Pois é, os tempos de hoje, dia em que escrevo, estão
incertos, alguns ratos invadem a sala de jantar, não se contentam em dominar os
jardins da casa, querem desalojar os cuidadores da cozinha. Porque donos a casa
não tem, habitamos em um condomínio com direção colegiada. Com isso lembrei-me
de acontecimentos dos anos oitenta e cinco, para ser mais preciso, ou
impreciso, nem sei, entre oitenta e cinco e noventa, mais ou menos.

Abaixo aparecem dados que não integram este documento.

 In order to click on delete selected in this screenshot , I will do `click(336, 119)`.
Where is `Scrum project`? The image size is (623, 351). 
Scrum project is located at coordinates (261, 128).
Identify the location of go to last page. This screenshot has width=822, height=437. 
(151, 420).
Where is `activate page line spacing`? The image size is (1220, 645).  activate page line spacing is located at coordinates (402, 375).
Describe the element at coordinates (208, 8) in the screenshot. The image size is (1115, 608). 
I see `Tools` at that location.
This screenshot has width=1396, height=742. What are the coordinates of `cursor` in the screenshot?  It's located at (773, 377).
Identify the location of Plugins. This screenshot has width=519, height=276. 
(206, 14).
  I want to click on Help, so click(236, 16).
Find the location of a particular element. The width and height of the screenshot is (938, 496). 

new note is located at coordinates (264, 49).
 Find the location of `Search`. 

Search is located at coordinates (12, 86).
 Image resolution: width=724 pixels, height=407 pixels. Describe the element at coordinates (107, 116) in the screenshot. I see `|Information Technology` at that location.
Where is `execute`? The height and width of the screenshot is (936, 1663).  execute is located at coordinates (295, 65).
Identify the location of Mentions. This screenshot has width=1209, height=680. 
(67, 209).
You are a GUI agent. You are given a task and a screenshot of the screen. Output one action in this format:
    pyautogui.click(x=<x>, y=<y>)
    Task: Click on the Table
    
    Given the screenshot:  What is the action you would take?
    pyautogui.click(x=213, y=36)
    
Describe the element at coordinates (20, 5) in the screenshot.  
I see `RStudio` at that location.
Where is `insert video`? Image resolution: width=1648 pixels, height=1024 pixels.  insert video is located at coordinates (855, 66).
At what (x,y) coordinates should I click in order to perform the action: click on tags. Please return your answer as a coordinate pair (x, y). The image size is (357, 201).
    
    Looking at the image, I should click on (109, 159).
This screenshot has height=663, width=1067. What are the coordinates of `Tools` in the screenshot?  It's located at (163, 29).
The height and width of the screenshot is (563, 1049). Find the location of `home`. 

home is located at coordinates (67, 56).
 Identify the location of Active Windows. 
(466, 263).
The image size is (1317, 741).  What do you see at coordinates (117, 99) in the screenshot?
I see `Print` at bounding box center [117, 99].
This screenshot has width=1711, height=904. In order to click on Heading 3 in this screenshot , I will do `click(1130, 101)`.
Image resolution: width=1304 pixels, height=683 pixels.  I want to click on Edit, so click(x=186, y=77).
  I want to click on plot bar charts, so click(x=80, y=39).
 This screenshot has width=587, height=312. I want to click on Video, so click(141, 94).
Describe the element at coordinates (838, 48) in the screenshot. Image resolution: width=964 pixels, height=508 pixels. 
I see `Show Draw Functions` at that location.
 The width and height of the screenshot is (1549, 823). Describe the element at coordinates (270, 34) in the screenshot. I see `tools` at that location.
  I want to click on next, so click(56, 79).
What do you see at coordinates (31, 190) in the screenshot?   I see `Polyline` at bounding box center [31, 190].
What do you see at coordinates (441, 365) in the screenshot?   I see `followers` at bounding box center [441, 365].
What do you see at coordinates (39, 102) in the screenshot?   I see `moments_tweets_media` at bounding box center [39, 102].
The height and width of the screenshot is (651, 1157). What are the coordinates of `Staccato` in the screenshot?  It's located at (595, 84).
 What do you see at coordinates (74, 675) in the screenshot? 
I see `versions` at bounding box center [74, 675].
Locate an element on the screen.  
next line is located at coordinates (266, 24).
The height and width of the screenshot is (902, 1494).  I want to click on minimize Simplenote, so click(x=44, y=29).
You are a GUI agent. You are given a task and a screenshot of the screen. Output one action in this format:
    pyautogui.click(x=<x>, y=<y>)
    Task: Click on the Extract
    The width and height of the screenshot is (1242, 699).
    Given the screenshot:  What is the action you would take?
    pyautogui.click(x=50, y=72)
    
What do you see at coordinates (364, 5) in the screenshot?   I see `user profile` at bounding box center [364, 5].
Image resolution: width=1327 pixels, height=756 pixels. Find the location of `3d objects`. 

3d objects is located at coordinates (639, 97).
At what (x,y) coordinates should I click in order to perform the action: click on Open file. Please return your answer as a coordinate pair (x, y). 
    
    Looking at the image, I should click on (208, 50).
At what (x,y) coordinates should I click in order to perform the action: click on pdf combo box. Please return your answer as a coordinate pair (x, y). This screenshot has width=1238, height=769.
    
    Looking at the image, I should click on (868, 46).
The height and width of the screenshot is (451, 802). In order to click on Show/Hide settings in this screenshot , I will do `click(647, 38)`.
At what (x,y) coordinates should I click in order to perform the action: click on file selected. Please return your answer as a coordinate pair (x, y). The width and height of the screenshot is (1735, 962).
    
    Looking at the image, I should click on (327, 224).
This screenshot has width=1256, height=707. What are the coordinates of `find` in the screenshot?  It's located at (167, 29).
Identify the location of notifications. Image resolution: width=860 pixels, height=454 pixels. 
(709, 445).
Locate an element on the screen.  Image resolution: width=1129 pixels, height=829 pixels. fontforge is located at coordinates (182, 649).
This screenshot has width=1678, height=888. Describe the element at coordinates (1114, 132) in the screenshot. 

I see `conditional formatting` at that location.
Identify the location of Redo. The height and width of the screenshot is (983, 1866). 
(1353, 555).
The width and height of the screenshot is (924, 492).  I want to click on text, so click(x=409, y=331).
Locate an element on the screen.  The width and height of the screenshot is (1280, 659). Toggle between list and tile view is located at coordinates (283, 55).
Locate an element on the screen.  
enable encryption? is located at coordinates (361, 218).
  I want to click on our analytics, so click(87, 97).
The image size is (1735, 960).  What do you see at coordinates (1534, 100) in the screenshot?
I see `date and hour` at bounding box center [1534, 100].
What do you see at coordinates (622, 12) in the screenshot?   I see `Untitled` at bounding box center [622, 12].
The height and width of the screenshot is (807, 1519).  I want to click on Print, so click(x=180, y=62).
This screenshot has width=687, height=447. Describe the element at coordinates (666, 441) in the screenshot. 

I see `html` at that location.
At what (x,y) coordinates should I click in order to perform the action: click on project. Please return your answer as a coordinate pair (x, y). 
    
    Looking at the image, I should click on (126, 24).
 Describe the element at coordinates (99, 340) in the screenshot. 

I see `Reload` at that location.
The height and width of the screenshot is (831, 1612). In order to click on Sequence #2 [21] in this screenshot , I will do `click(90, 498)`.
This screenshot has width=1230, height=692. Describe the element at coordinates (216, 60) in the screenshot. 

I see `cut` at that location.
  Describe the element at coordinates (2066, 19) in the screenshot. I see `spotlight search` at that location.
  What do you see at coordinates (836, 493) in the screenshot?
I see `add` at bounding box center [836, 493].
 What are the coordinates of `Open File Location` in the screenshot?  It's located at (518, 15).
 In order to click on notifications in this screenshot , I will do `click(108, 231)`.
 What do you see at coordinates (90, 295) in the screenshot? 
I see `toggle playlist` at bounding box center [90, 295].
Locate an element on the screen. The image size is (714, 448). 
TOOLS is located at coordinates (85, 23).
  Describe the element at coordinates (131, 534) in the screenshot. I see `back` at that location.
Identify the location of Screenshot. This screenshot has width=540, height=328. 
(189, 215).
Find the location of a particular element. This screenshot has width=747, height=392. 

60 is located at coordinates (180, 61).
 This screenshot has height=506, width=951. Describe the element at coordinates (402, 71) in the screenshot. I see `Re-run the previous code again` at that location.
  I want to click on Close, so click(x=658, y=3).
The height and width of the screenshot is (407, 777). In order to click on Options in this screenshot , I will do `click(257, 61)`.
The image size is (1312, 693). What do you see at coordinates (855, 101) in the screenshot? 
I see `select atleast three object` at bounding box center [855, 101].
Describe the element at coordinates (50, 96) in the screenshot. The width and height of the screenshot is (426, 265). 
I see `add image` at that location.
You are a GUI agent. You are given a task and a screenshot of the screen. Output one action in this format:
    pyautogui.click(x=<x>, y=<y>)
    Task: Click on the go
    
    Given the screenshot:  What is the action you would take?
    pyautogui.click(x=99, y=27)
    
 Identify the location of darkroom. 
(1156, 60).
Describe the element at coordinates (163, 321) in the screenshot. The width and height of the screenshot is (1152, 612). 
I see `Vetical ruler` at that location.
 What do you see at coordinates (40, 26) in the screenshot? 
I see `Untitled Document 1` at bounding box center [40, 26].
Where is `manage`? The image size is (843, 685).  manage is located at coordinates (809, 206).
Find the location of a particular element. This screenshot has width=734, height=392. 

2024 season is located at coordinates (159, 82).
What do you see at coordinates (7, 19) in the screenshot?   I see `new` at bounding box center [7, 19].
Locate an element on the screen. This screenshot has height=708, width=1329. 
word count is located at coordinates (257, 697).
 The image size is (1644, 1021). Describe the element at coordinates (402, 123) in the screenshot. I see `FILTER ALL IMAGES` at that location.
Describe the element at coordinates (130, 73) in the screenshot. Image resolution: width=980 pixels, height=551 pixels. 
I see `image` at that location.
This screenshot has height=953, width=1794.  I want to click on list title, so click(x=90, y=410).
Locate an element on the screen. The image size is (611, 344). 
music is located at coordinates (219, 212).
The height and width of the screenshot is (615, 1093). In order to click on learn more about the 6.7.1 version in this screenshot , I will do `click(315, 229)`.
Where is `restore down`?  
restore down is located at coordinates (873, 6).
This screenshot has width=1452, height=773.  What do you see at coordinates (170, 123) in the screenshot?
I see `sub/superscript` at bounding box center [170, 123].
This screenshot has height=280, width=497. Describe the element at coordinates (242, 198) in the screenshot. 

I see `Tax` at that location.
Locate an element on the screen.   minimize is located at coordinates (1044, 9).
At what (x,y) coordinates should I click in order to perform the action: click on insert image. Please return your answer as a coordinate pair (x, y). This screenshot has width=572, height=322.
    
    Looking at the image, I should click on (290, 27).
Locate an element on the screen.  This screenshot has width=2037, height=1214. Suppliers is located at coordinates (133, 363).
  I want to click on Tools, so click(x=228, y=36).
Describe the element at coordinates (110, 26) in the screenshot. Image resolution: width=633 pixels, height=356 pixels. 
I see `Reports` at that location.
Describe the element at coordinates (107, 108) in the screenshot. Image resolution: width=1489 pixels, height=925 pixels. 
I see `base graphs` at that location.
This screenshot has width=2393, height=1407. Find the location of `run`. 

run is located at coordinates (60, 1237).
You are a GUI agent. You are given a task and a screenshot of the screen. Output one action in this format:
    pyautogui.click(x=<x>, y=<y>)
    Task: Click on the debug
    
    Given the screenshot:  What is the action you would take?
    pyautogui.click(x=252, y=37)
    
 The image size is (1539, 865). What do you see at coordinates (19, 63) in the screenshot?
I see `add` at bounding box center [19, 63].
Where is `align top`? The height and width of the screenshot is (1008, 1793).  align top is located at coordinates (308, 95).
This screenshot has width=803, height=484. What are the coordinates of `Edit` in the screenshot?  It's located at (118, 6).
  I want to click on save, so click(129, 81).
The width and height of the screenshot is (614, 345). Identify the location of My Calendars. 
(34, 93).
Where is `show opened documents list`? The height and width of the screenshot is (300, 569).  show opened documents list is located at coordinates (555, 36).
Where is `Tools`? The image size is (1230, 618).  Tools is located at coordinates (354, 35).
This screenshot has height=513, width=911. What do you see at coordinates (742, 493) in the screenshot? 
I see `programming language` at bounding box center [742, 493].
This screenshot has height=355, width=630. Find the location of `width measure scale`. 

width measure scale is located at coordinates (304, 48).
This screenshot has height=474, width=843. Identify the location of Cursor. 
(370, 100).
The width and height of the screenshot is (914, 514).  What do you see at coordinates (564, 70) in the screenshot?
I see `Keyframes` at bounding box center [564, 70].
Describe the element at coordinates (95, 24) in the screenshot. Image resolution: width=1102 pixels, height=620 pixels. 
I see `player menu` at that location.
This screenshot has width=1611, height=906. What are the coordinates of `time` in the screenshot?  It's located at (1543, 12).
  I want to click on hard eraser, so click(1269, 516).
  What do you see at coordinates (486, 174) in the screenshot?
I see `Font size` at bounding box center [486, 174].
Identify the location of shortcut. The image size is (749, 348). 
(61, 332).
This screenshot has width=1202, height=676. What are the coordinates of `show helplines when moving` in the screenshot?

Em oitenta
e cinco tivemos o fim dos governos militares, algo que a mídia política costuma
chamar de redemocratização do país, coisa que, agora fica tão claro, nunca
aconteceu de fato. E relembro de um caso acontecido com uma pessoa amiga minha
que vem a demonstrar aquilo que vou começar a narrar agora, que os donos do
poder nunca mudaram de lugar.
Pois bem, esse meu amigo era bancário, tinha cargo de
gestão em banco estatal e, como pessoa politizada e inconformada que era,
atuava também no sindicato dos bancários e ajudava as associações de bairro a
se constituírem e se legalizarem. Essas ações não foram muito bem digeridas
pelos chefes dos bancos e meu amigo foi demitido por justa causa. Ser demitido
por justa causa significa, ainda hoje, perder todos os direitos trabalhistas e
ainda ficar com a carteira profissional manchada. Quer dizer, ninguém mais o
contrata. Essa pessoa passou a trabalhar em pequenos expedientes, teve um
infarto sério que lhe deixou sequelas cardíacas e nunca mais conseguiu um
trabalho nas mesmas condições que tinha antes. Passou a trabalhar em serviços
sem carteira assinada, ou como porteiro de prédio, faxineiro, coisas assim. De
gerente e tesoureiro de banco terminou os dias como porteiro de prédio. E para
não ser preso teve que tirar uma foto ao lado de um político influente da
época, porque os amigos da ditadura o perseguiam.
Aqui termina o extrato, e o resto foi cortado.